++++ Supplied entries
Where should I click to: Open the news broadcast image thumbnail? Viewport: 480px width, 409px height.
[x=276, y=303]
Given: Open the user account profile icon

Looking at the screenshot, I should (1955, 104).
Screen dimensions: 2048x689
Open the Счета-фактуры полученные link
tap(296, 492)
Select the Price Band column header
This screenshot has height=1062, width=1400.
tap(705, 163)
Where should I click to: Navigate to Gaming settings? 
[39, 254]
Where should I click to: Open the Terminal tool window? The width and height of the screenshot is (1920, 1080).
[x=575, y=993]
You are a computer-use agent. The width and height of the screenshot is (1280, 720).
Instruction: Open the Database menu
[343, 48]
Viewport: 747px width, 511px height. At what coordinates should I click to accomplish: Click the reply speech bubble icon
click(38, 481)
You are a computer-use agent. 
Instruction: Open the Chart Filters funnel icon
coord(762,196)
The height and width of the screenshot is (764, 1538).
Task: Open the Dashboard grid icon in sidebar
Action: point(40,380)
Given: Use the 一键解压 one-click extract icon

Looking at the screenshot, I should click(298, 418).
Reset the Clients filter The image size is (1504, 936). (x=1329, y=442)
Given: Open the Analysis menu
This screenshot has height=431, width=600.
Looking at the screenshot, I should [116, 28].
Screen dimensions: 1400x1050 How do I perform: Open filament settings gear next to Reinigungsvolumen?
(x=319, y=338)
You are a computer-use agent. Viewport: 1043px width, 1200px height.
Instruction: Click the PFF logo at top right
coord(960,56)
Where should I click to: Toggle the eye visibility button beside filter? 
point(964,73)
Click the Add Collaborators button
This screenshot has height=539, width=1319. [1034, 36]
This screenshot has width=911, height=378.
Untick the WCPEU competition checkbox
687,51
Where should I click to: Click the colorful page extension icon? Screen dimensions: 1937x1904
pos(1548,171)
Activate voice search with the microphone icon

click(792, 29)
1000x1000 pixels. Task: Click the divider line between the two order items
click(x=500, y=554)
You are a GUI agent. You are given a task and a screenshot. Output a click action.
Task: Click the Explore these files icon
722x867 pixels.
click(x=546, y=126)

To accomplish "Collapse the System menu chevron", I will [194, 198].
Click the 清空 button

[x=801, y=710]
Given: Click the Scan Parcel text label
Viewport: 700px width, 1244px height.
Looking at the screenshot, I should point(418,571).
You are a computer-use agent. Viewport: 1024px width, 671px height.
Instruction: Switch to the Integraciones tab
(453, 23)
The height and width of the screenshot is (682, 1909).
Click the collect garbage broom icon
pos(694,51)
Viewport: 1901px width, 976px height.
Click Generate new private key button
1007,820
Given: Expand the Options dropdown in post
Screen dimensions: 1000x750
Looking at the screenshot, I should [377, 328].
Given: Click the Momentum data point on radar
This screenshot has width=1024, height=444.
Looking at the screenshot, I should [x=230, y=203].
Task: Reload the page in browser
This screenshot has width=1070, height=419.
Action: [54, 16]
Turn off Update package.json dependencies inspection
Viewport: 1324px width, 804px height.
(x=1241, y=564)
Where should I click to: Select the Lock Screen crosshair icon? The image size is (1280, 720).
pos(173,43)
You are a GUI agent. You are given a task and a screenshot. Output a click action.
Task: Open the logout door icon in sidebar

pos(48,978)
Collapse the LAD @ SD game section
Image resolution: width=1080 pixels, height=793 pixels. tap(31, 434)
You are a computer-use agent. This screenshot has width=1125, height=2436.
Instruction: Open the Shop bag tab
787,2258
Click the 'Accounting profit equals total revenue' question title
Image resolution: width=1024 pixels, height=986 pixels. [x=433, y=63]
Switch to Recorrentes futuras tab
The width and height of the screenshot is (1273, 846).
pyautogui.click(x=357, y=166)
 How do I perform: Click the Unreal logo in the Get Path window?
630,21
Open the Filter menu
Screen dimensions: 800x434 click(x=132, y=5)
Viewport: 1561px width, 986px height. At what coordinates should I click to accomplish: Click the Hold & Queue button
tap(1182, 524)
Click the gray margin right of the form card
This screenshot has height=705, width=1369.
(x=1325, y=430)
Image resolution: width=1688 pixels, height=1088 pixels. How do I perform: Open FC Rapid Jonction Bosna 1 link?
++++++++
Output the lines from the first one through the line containing "point(964,73)", including both ends, as a JSON list of strings with one string per line and blank lines skipped.

[
  "Where should I click to: Open the news broadcast image thumbnail? Viewport: 480px width, 409px height.",
  "[x=276, y=303]",
  "Given: Open the user account profile icon",
  "Looking at the screenshot, I should (1955, 104).",
  "Screen dimensions: 2048x689",
  "Open the Счета-фактуры полученные link",
  "tap(296, 492)",
  "Select the Price Band column header",
  "This screenshot has height=1062, width=1400.",
  "tap(705, 163)",
  "Where should I click to: Navigate to Gaming settings? ",
  "[39, 254]",
  "Where should I click to: Open the Terminal tool window? The width and height of the screenshot is (1920, 1080).",
  "[x=575, y=993]",
  "You are a computer-use agent. The width and height of the screenshot is (1280, 720).",
  "Instruction: Open the Database menu",
  "[343, 48]",
  "Viewport: 747px width, 511px height. At what coordinates should I click to accomplish: Click the reply speech bubble icon",
  "click(38, 481)",
  "You are a computer-use agent. ",
  "Instruction: Open the Chart Filters funnel icon",
  "coord(762,196)",
  "The height and width of the screenshot is (764, 1538).",
  "Task: Open the Dashboard grid icon in sidebar",
  "Action: point(40,380)",
  "Given: Use the 一键解压 one-click extract icon",
  "Looking at the screenshot, I should click(298, 418).",
  "Reset the Clients filter The image size is (1504, 936). (x=1329, y=442)",
  "Given: Open the Analysis menu",
  "This screenshot has height=431, width=600.",
  "Looking at the screenshot, I should [116, 28].",
  "Screen dimensions: 1400x1050 How do I perform: Open filament settings gear next to Reinigungsvolumen?",
  "(x=319, y=338)",
  "You are a computer-use agent. Viewport: 1043px width, 1200px height.",
  "Instruction: Click the PFF logo at top right",
  "coord(960,56)",
  "Where should I click to: Toggle the eye visibility button beside filter? ",
  "point(964,73)"
]